┌──
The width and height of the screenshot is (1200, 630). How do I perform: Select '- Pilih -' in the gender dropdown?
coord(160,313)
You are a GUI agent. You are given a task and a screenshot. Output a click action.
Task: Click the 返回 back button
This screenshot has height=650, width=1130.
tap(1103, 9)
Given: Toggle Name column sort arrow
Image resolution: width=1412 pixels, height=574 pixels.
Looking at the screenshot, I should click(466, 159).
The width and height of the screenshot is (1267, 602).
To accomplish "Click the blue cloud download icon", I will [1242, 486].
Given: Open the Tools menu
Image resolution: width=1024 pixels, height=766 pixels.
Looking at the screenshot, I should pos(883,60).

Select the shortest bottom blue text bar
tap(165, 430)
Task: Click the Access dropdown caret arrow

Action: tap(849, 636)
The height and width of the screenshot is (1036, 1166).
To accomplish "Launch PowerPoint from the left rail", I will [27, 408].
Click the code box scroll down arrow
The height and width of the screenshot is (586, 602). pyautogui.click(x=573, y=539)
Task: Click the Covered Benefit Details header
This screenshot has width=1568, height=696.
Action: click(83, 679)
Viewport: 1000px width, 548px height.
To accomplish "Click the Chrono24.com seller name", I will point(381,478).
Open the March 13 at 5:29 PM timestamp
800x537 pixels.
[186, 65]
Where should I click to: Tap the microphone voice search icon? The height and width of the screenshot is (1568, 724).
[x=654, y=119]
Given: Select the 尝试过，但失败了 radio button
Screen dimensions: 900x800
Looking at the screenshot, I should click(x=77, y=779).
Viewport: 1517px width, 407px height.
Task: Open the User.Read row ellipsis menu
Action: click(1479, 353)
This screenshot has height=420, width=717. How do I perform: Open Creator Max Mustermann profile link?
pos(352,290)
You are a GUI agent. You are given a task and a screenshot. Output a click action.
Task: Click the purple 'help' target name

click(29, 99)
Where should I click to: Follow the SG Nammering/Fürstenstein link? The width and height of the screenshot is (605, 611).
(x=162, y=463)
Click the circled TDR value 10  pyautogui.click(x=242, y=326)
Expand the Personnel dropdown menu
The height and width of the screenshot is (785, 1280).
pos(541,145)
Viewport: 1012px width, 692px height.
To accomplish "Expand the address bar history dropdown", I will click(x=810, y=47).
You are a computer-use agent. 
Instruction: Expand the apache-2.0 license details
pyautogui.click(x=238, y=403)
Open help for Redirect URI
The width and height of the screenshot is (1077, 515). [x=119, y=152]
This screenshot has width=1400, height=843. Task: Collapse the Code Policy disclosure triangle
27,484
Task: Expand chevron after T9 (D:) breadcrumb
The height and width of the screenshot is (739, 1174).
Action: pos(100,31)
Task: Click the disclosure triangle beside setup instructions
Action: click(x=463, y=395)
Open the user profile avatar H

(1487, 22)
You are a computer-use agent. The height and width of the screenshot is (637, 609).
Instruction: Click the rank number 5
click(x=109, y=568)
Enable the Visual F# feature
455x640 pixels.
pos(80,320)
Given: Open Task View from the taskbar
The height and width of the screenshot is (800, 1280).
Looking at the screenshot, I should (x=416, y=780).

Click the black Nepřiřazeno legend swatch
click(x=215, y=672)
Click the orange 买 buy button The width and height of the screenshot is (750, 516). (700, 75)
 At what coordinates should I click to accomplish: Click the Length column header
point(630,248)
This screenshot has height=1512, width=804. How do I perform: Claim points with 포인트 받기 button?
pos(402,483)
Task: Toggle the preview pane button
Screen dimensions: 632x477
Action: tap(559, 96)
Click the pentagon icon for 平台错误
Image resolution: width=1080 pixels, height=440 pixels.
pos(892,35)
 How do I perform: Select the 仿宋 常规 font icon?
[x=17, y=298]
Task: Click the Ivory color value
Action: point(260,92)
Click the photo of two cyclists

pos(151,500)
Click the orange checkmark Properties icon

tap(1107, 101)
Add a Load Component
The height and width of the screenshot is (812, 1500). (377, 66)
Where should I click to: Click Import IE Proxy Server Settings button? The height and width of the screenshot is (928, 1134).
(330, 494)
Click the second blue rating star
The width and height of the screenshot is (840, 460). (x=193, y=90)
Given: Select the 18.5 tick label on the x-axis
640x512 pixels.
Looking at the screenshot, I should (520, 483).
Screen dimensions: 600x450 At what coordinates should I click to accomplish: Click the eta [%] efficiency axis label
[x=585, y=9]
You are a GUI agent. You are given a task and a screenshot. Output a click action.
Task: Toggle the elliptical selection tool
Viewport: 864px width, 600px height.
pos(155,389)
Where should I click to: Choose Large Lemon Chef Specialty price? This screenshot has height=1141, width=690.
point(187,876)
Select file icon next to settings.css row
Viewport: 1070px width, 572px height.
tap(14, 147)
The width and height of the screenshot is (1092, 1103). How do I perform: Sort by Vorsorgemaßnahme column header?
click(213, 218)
└──
Exercise objective: Everything above from the line with "Instruction: Expand the" to the line with "You are a computer-use agent. The", both included, must be repeated exactly, and nothing outside that range.

Output for this task:
Instruction: Expand the apache-2.0 license details
pyautogui.click(x=238, y=403)
Open help for Redirect URI
The width and height of the screenshot is (1077, 515). [x=119, y=152]
This screenshot has width=1400, height=843. Task: Collapse the Code Policy disclosure triangle
27,484
Task: Expand chevron after T9 (D:) breadcrumb
The height and width of the screenshot is (739, 1174).
Action: pos(100,31)
Task: Click the disclosure triangle beside setup instructions
Action: click(x=463, y=395)
Open the user profile avatar H

(1487, 22)
You are a computer-use agent. The height and width of the screenshot is (637, 609).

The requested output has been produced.